Two poles of equal heights are standing opposite each other on either side of the road,which is $80\, m$ wide. From a point between them on the road,the angles of elevation of the top of the poles are $60^{\circ}$ and $30^{\circ},$ respectively. Find the height of the poles and the distances of the point from the poles.

(N/A) Let $AB$ and $CD$ be the poles of equal height $h$,and $O$ be the point on the road $BD$ such that $BD = 80\, m$.
Let $BO = x\, m$,then $OD = (80 - x)\, m$.
In $\triangle ABO$,$\tan 60^{\circ} = \frac{AB}{BO} \implies \sqrt{3} = \frac{h}{x} \implies h = x\sqrt{3} \quad \dots(1)$.

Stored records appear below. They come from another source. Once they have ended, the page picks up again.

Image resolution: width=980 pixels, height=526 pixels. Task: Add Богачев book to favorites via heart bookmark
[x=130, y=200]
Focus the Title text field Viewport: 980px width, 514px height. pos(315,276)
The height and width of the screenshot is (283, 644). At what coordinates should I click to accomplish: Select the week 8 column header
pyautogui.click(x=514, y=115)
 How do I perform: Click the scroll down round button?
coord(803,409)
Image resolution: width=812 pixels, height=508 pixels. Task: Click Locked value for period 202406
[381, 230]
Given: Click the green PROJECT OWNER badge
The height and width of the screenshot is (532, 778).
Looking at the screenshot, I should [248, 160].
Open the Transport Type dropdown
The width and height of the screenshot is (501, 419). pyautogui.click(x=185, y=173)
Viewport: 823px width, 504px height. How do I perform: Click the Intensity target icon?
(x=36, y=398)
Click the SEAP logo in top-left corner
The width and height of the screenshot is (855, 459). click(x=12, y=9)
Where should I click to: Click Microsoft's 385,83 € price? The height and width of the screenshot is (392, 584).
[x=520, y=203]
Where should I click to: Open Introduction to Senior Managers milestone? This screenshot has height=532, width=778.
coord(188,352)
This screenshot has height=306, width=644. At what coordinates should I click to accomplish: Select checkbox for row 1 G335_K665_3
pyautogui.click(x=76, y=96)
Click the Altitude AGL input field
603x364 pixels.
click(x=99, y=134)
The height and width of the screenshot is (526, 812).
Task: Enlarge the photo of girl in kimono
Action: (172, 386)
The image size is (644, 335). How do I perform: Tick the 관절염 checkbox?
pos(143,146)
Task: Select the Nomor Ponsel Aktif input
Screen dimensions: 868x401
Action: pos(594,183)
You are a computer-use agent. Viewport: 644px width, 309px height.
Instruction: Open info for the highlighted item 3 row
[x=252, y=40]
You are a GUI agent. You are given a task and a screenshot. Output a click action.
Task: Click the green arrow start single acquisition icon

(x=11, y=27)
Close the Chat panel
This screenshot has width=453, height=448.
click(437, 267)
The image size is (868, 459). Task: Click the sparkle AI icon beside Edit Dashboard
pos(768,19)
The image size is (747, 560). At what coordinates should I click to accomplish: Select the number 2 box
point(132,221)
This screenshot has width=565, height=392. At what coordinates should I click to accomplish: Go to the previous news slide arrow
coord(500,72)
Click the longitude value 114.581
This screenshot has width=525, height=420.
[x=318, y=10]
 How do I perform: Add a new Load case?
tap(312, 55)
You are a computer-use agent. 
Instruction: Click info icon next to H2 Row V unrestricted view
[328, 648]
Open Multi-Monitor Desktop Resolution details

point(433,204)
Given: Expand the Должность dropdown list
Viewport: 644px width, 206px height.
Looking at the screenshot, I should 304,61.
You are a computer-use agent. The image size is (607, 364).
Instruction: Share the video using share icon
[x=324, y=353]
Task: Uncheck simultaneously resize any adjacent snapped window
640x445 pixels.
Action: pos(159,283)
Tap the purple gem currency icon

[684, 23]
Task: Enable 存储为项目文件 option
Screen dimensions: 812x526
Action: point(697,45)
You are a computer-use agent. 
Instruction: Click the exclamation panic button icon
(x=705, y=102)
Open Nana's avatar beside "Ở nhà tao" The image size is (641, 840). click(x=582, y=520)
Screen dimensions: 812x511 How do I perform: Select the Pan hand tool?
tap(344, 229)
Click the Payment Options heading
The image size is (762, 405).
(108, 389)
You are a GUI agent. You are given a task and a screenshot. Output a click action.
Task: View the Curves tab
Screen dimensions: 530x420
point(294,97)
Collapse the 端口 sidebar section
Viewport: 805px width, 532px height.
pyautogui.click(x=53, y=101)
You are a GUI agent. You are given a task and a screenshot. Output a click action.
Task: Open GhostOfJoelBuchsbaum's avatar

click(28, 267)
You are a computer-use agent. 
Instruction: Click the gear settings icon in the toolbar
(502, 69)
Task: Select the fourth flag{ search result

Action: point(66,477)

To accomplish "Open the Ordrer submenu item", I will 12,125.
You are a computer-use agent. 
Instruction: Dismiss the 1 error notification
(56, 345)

In $\triangle CDO$,$\tan 30^{\circ} = \frac{CD}{OD} \implies \frac{1}{\sqrt{3}} = \frac{h}{80 - x} \implies h = \frac{80 - x}{\sqrt{3}} \quad \dots(2)$.
Equating $(1)$ and $(2)$:
$x\sqrt{3} = \frac{80 - x}{\sqrt{3}}$
$3x = 80 - x$
$4x = 80 \implies x = 20\, m$.
So,$BO = 20\, m$ and $OD = 80 - 20 = 60\, m$.
Substituting $x$ in $(1)$:
$h = 20\sqrt{3}\, m$.
Thus,the height of the poles is $20\sqrt{3}\, m$ and the distances of the point from the poles are $20\, m$ and $60\, m$.